(Stored records)
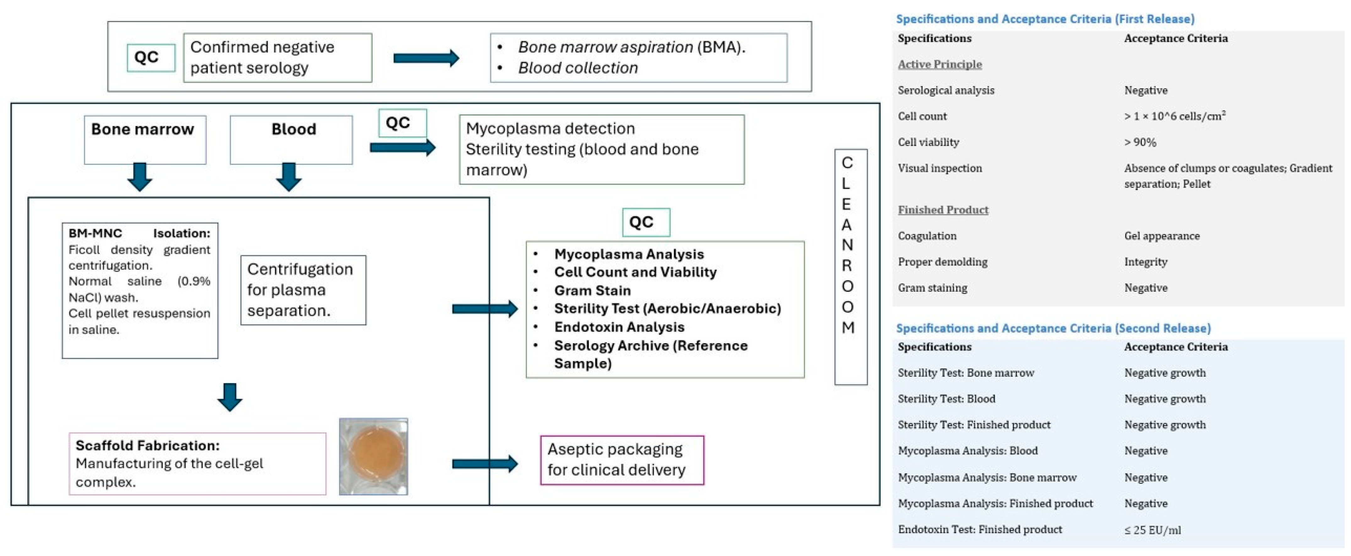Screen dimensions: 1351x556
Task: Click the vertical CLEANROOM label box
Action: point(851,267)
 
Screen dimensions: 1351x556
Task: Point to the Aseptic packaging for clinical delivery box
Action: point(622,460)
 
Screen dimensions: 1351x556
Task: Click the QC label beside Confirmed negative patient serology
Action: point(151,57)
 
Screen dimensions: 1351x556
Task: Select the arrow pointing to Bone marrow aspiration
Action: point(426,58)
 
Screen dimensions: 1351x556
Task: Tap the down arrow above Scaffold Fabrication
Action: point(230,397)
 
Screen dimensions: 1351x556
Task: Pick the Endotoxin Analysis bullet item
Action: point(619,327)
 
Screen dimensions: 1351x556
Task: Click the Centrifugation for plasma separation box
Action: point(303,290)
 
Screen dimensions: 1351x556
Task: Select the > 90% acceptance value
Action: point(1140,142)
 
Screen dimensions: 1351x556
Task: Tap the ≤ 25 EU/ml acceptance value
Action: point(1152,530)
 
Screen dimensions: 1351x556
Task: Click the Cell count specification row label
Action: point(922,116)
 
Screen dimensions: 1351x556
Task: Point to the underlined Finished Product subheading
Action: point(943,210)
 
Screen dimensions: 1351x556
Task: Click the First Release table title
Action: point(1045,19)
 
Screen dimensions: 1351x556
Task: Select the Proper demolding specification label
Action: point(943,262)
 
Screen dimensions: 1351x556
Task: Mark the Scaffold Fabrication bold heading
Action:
* * *
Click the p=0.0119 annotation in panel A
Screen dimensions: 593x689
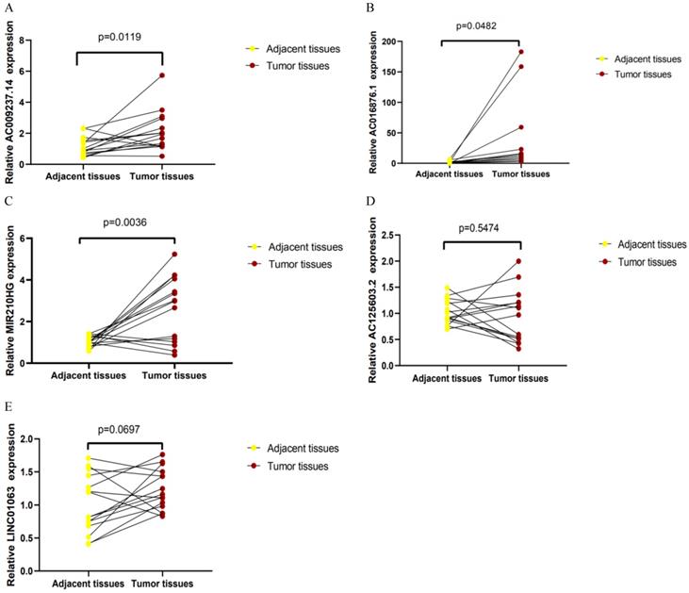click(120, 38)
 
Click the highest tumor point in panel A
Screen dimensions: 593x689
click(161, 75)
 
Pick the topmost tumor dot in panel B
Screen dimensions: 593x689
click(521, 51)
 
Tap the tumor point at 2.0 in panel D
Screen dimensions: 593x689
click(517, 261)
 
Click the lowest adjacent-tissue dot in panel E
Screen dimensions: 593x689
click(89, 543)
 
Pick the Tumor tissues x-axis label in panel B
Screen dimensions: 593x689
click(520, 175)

▶ _Goal of the exercise_:
Using the data above, reproduce exactly the lines from the line that contains "Task: Pick the Endotoxin Analysis bullet item" through the line that contains "Action: point(943,210)", including both.

▶ _Solved exercise_:
Task: Pick the Endotoxin Analysis bullet item
Action: point(619,327)
 
Screen dimensions: 1351x556
Task: Click the Centrifugation for plasma separation box
Action: point(303,290)
 
Screen dimensions: 1351x556
Task: Select the > 90% acceptance value
Action: point(1140,142)
 
Screen dimensions: 1351x556
Task: Tap the ≤ 25 EU/ml acceptance value
Action: point(1152,530)
 
Screen dimensions: 1351x556
Task: Click the Cell count specification row label
Action: point(922,116)
 
Screen dimensions: 1351x556
Task: Point to the underlined Finished Product subheading
Action: point(943,210)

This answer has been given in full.